Don’t you think this is all about power and pride with nothing to do with religion at all. I know what ala says is true so none of this or anything else I try to express here is ever bigotry, but I’m not sure how I feel about all the lines from actual texts being read and then the whole situation being blamed on Saudis’…
I do know some things about religions – though I do not claim to know anything… Islam is quite fascinating, it predicts itself this will happen and gives the answer too…
They do need exposed for what they are, which is not muslim at all..
What can governments do though?
http://www.guardian.co.uk/commentisfree/2008/sep/02/islam.saudiarabia?showallcomments=true
Apparently we are fools for not appreciating the conspiratorial significance of the programme being aired on the first day of Ramadan. I despair sometimes.
Amrit ,
Sorry, can’t make it. Bit strapped for cash at the moment.
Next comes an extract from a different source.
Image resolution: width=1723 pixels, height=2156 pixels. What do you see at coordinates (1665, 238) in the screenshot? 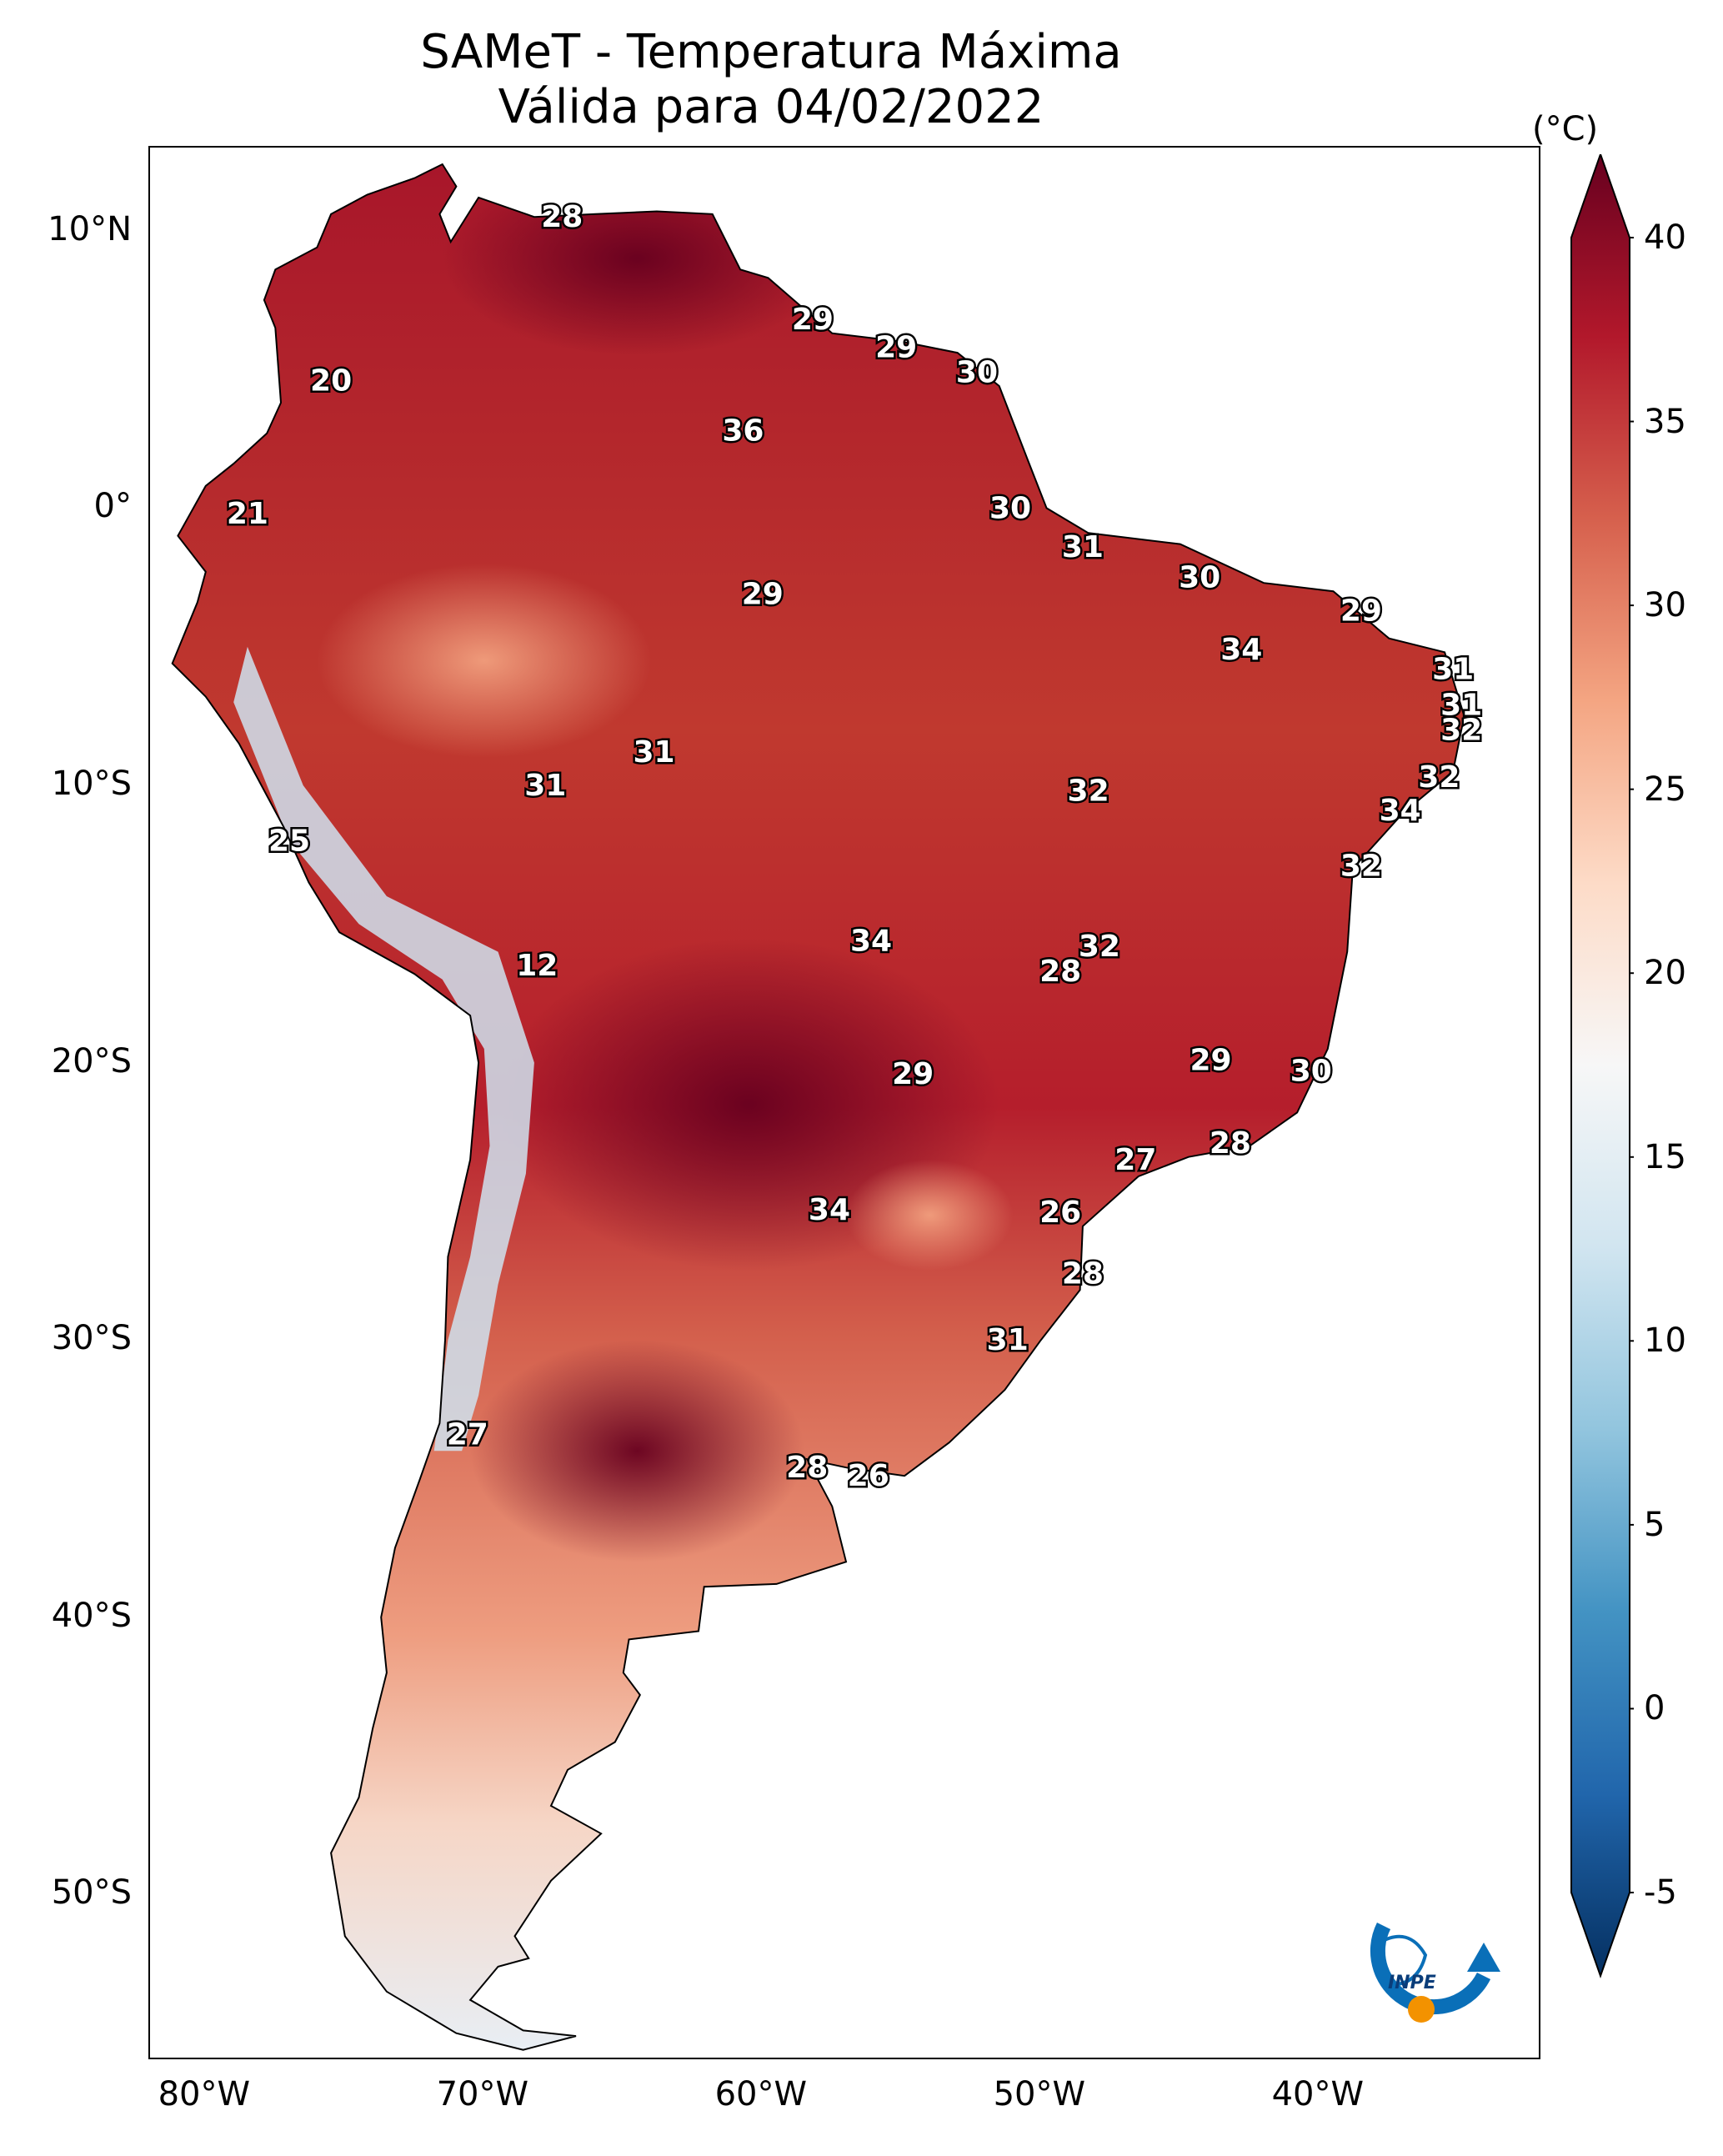
I see `colorbar-tick-label: 40` at bounding box center [1665, 238].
Maybe next time
Nesrine:
‘Apparently we are fools for not appreciating the conspiratorial significance of the programme being aired on the first day of Ramadan. I despair sometimes.’
Well, it is rather ironic, don’t you think Nesrine? Anyway, what’s even more ironic is that many Muslim’s didn’t even watch it for the fast broke at 8, and well, that’s when the programme started.
Unless the police take action – I don’t know if there are sufficient grounds for them to do so – the row will disappear and the preaching continue.
After the first show the mosque authorities said that they would make sure that the “nothing to do with us” bookshop would be monitored more carefully, which clearly has not happened.
Of course the police did ttake action after the last show – they tried to prosecute Channel 4!!
[...] PP.) [...]
Extremism exist in all faiths. I’m catholic and proud of it yet last Sunday in church my wife and I found a leaflet calling Barrack Obama a murderer for his stance on adoption. Channel Four should take a camera into our church and get a skin full of fire and brimstone. That’s what they do. Preach love as well as hate. The Islamic faith is just the easy whipping boy of our time and dead easy TV to make. Channel Four wouldn’t dare take their undercover team into a Synagogue and get slapped up-side the head as a consequence. Big deal!
Channel Four wouldn’t dare take their undercover team into a Synagogue
Why not?
Don
I’ll give you their (Ch4) explanation:
” It wouldn’t make good television.” Ha ha ha!
A leaflet versus “kill kill kill”…right
and the reason it wouldn’t make good television is that you won’t hear anything nearly as unpleasant as what gets said in mosques. and the “gender apartheid” doesn’t prevent women listening to what is being said, even if the seating is separate. with that said, i think the rabbi of my community (who is old-school arabic-speaking iraqi) would make interesting viewing, being as he is given to sermons which are basically “i used to live there, all arabs are bastards and we are fab”, but on the other hand tend to be very short. the filming would have to cut away to the people sitting in the audience rolling their eyes, though.